E a riprova della tensione che ha accompagnato ieri il primo contatto del responsabile dei conti pubblici francesi, in cerca di maggiori spazi di manovra, con l'ortodossia dell'austerità tedesca, è stata la piccola gaffe fatta da Sapin quando ha chiamato il suo omologo tedesco «Schoble», al posto di Schäuble. Ma poi, il neo ministro transalpino, ha recuperato nel corso dei tre incontri svoltisi in una giornata densa di contenuti: un primo incontro a due, un successivo meeting collegiale con le rispettive squadre di direttori generali del Tesoro e funzionari ministeriali, una lunga colazione di lavoro.

In un Europa inquieta che vede aumentare la disoccupazione e il peso delle forze anti-europee (dopo il voto amministrativo francese e quello politico ungherese), il ministro francese Sapin, ha fatto sapere di essere pronto a prendere «decisioni dure e coraggiose» per ridurre il deficit dei conti pubblici transalpini. «Sappiamo tutti che la strada per uscire dalla crisi passa prima di tutto per la fedeltà ai nostri impegni e per la crescita economica», ha dichiarato Sapin in una conferenza stampa congiunta con il suo omologo tedesco, Schäeuble.
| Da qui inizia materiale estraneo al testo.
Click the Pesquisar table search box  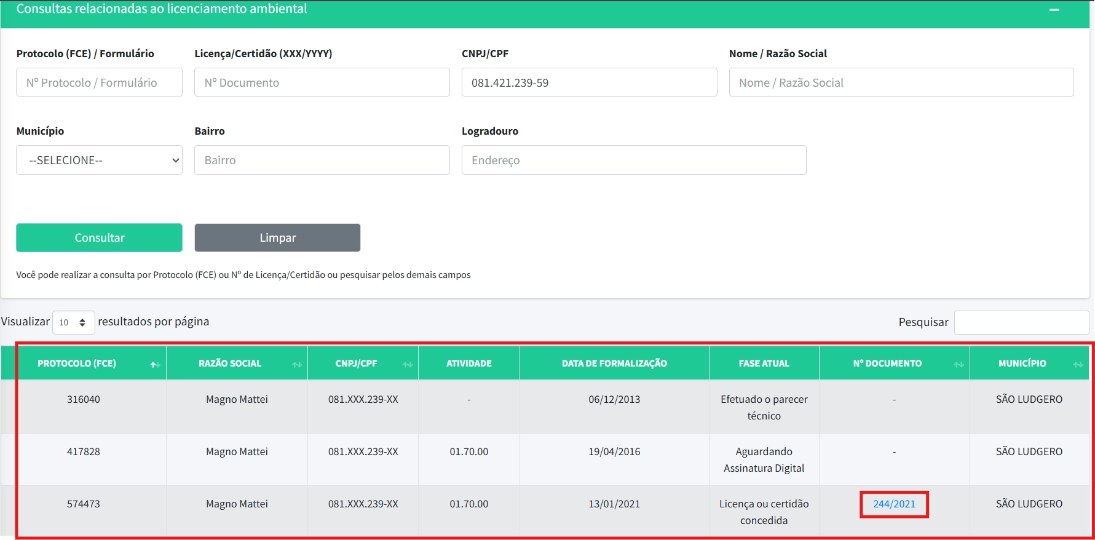coord(1021,322)
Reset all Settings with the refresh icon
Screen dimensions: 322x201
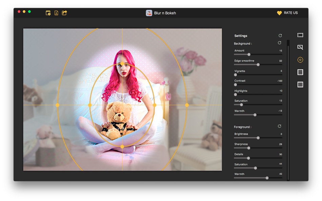(x=279, y=35)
Parigi, quindi, non deraglia ufficialmente dall'ortodossia del rispetto dei conti nel segno del Trattato di Maastricht, ma il ministro dell'Economia francese, Montebourg, che partecipava al viaggio a Berlino, ha svelato l'altra faccia della medaglia. Secondo quanto riferito nel corso di un'intervista televisiva Montebourg ha detto al suo omologo tedesco Sigmar Gabriel che «la questione dei conti pubblici è secondaria rispetto alla crescita: la crescita crea posti di lavoro mentre i conti pubblici non creano un singolo posto, al contrario li possono distruggere. Questo è il messaggio che ho mandato ai miei interlocutori tedeschi che hanno mostrato di comprenderlo».

Un gioco delle parti? Forse. Parigi probabilmente ha mandato volutamente segnali ambigui: rispetto formale delle regole Ue appena rafforzate del Patto di stabilità e richieste informali di applicarle in modo più elastico, così come avvenne nel 2003 quando l'ex presidente francese, Jacques Chirac, e l'ex cancelliere tedesco, Gerhard Schröder, concordarono che il Patto di stabilità della zona euro andava rispettato in funzione della «congiuntura internazionale, con un obiettivo di crescita» e quindi con «flessibilità».

Parigi ha già chiesto alla Commissione europea un'estensione dei tempi concessi per riportare il deficit, attualmente al 4,3%, nei parametri del Patto, una prospettiva che trovava contrari la Bundesbank e parte degli ambienti conservatori tedeschi preoccupati che gli euroscettici tedeschi, "Alternative für Deutschland", possano entrare nel Parlamento europeo, dopo la sentenza della Corte costituzionale tedesca che ha abolito due mesi fa la soglia di sbarramento del 3% per il voto europeo.

Sapin ha sottolineato che la Francia «deve diventare più competitiva» e ha promesso «dure riforme strutturali per una crescita solida e sana». Ogni misura tesa a ridurre il deficit francese, ha aggiunto il ministro, «può arrivare solo da tagli alla spesa». Non sarebbero quindi in arrivo nuove tasse, sebbene Sapin abbia annunciato l'intenzione di introdurre una tassa sulle transazioni finanziarie.

«La Francia ha confermato ora di conoscere le proprie responsabilità», ha commentato Schäuble, soddisfatto che l'ortodossia del rispetto del "Drei komma null", del deficit del "tre virgola zero" non sia stato attaccato, ma probabilmente è pronto a concedere più tempo per il raggiungimento degli obiettivi di bilancio in cambio di riforme strutturali che aumentino la competitività del "cattivo allievo" d'oltre Reno.